Sex on the brain & neuroanthropology on sex

brainonsexI promised my Human Evolution students that I would compile a sort of ‘collected works’ posting on our discussions of sex and evolution here at Neuroanthropology.net. I’m a bit frightened to see just how much we talk about it, but here goes anyway…

Over our time at Neuroanthropology.net, there have been a few of posts on abuses of ‘evolutionary psychology’ in its popular incarnations. I suspect that these would be among the most relevant for my students in ‘Human evolution and diversity’: Chicks dig jerks?: Evolutionary psych on sex #1, Girls gone guilty: Evolutionary psych on sex #2, along with Bad brain science: Boobs caused subprime crisis.

Lecture yesterday and tutorial today covered quite a bit about sexual dimorphism and, at the same time, the homologies between men and women. For one take on this, and on how culture can affect the physiological development of gender traits, check our Throwing like a girl(’s brain).

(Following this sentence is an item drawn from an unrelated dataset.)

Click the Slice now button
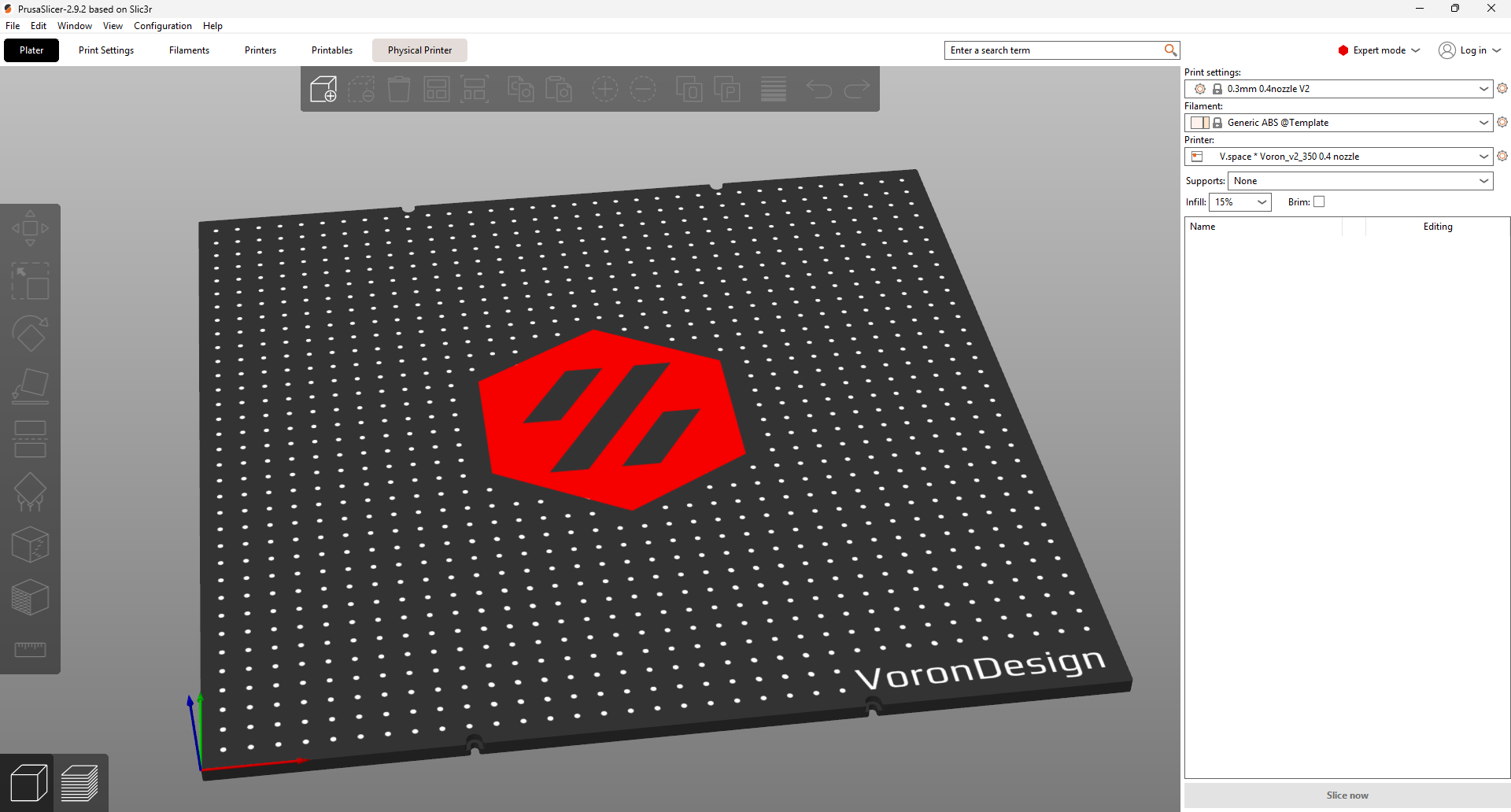Screen dimensions: 1511x812 click(x=1347, y=795)
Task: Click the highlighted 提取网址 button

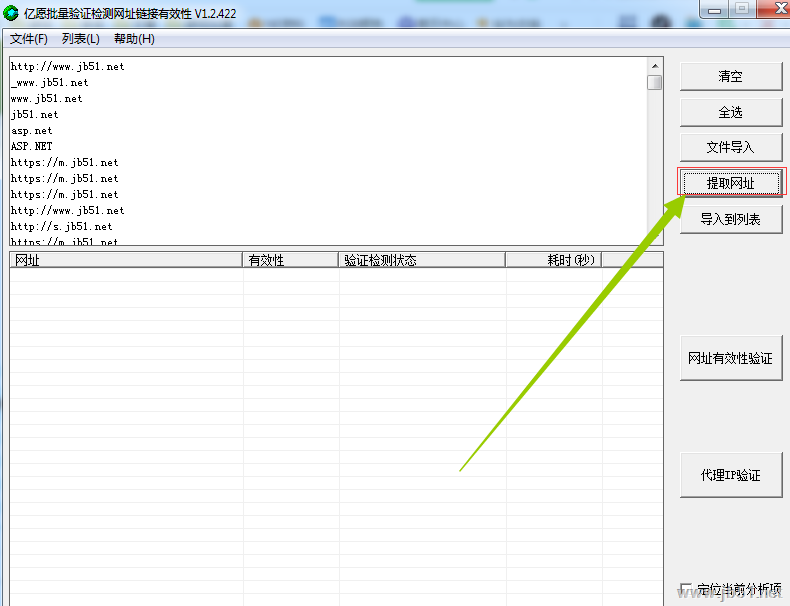Action: 730,183
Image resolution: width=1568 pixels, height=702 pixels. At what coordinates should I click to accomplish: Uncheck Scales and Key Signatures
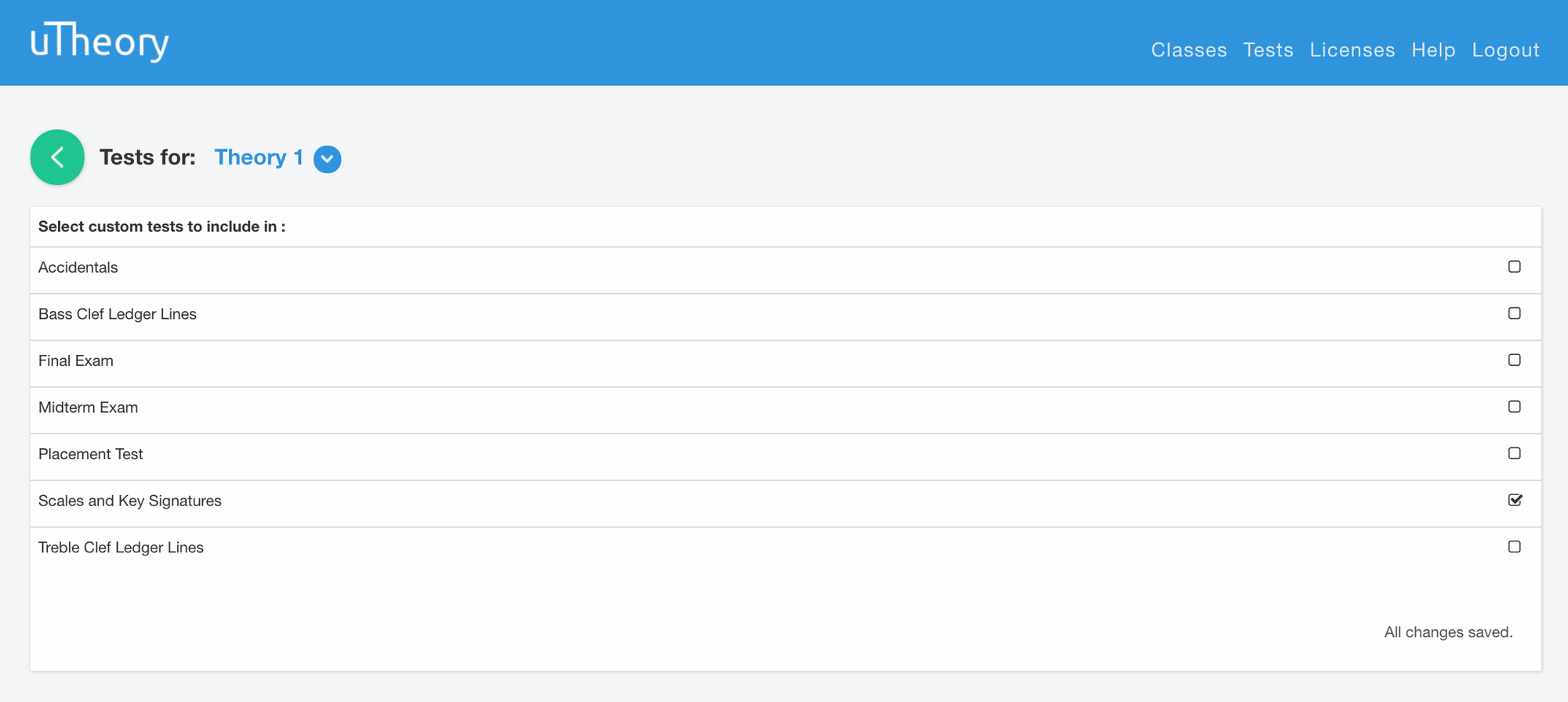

A while ago, probably under the influence of last year’s lecture, I also posted a sprawling piece Neurosexism, size dimorphism and not-so-’hard-wiring’.

If you still haven’t had enough about sex, check out Daniel’s compilation of all sorts of links: The Sex Round Up.

Paul Mason provides a discussion of the Sex and Gender distinction along with a whole series of relevant online resources.

And our most recent discussion of a most egregious attempt to do research on slash fan fiction, alleging that these works exposed the ‘evolutionary roots’ of sexuality. The series has run onto three posts so far: Sex, Lies and IRB Tape: Netporn to SurveyFail, SurveyFail redax: Downey adds to Lende, and Nature/Nurture: Slash To The Rescue.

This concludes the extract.